Periodic and quasiperiodic motions of many particles falling in a viscous fluid

TL;DR

This study investigates the complex dynamics of many particles falling in a viscous fluid, revealing periodic, quasiperiodic, and chaotic motions, and highlighting the role of periodic orbits in cluster stability.

Contribution

It extends the analysis of particle cluster dynamics from three particles to many, identifying periodic solutions and chaotic scattering in a point-particle model.

Findings

Periodic oscillations occur in two-ring configurations.

Chaotic scattering dominates in four-ring configurations.

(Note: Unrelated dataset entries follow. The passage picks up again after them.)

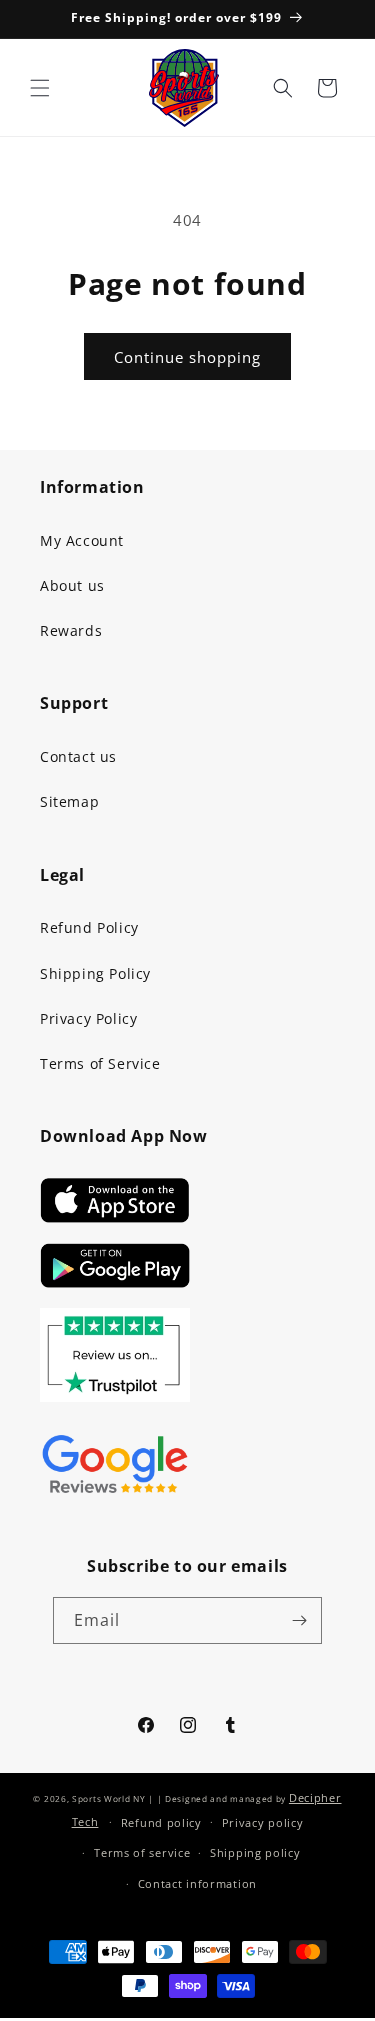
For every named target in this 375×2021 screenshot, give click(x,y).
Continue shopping (187, 357)
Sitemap (69, 801)
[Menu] (40, 88)
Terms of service (142, 1852)
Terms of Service (100, 1063)
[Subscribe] (299, 1620)
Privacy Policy (88, 1018)
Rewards (71, 630)
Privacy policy (263, 1822)
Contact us (78, 756)
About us (72, 585)
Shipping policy (255, 1852)
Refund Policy (89, 927)
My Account (82, 540)
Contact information (197, 1883)
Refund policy (161, 1822)
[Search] (283, 88)
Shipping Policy (95, 973)
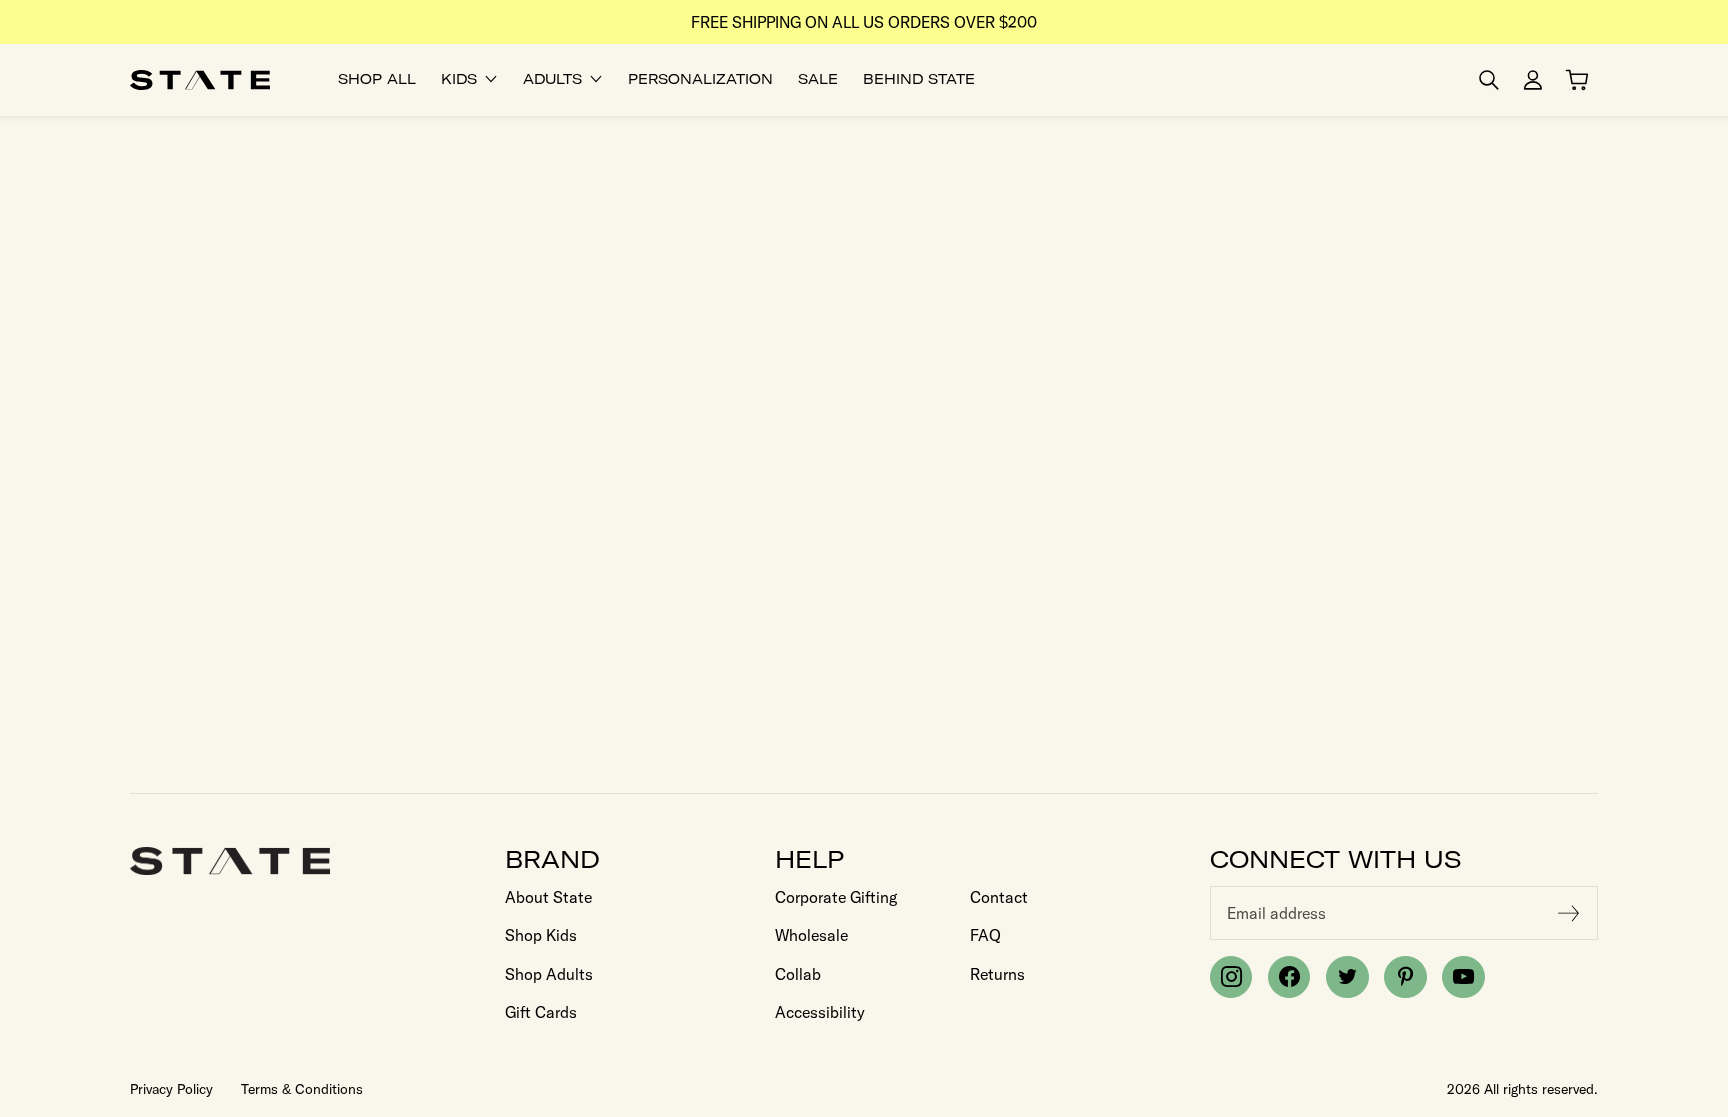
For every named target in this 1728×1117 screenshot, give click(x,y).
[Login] (1533, 80)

Long-lasting clusters are centered around periodic solutions.

Abstract

Dynamics of regular clusters of many non-touching particles falling under gravity in a viscous fluid at low Reynolds number are analysed within the point-particle model. Evolution of two families of particle configurations is determined: 2 or 4 regular horizontal polygons (called `rings') centred above or below each other. Two rings fall together and periodically oscillate. Four rings usually separate from each other with chaotic scattering. For hundreds of thousands of initial configurations, a map of the cluster lifetime is evaluated, where the long-lasting clusters are centred around periodic solutions for the relative motions, and surrounded by regions of the chaotic scattering,in a similar way as it was observed by Janosi et al. (1997) for three particles only. These findings suggest to consider the existence of periodic orbits as a possible physical mechanism of the existence of unstable clusters of particles falling under gravity in a viscous fluid.